Information shown
----------
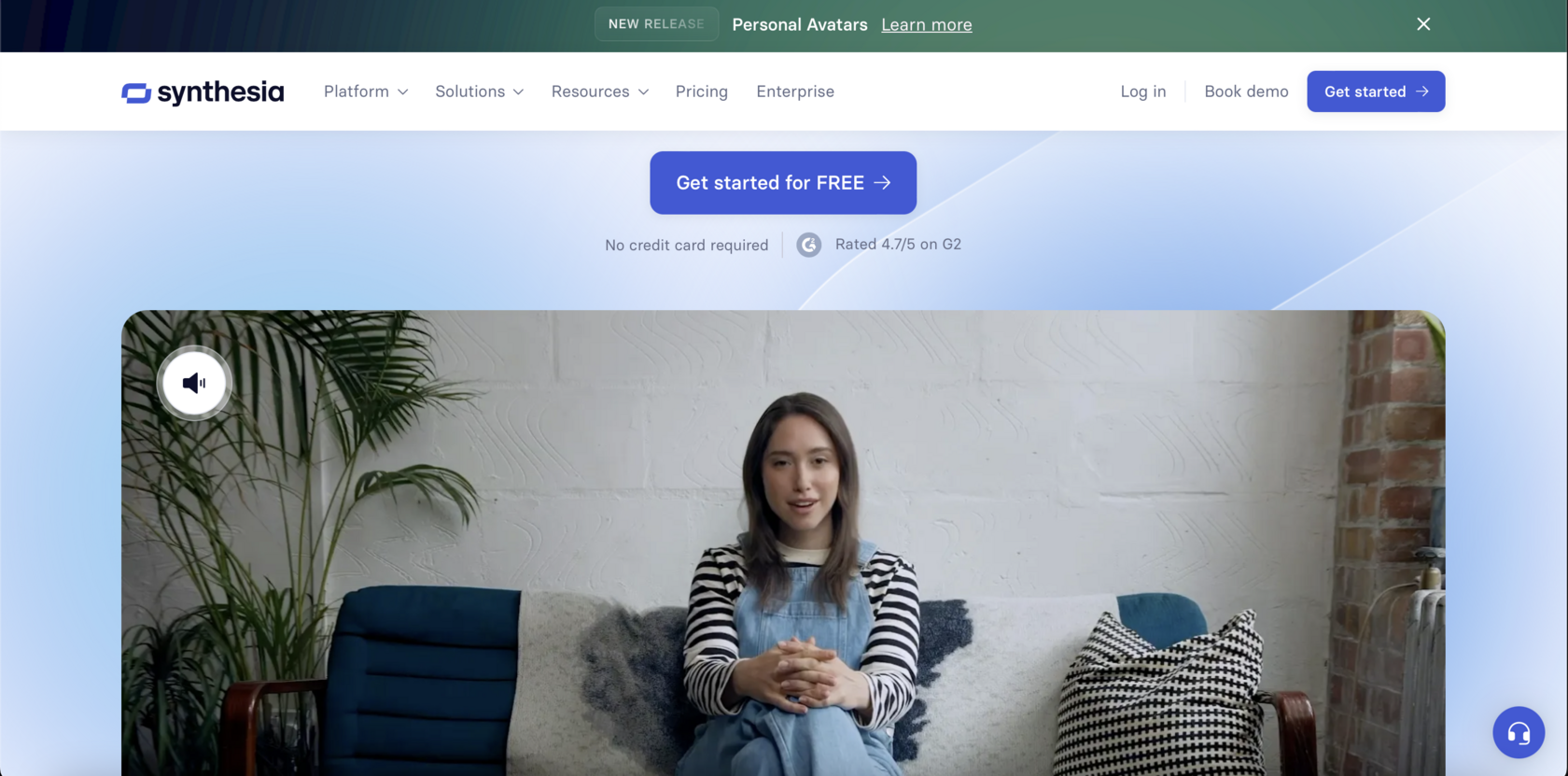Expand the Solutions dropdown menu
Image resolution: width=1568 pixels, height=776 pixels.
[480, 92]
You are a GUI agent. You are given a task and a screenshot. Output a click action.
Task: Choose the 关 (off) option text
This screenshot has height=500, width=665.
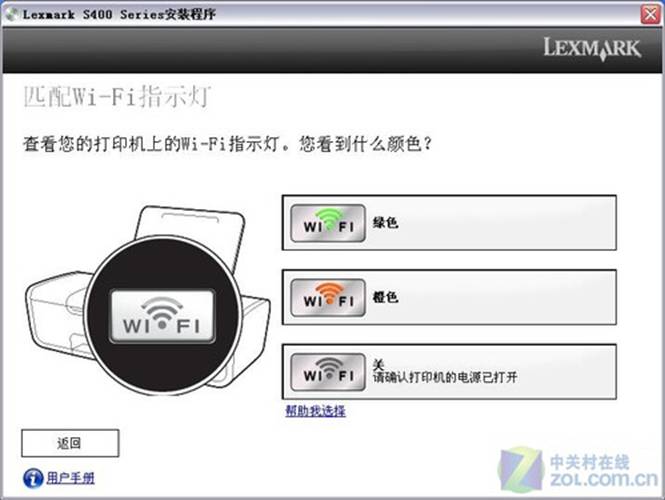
----------
Task objective
Convert the material above into a numbered list with one line per item, omitting any blank lines. Leave the pictures out of the result.

Answer for the task
1. Expand the Solutions dropdown menu
2. Image resolution: width=1568 pixels, height=776 pixels.
3. [480, 92]
4. You are a GUI agent. You are given a task and a screenshot. Output a click action.
5. Task: Choose the 关 (off) option text
6. This screenshot has height=500, width=665.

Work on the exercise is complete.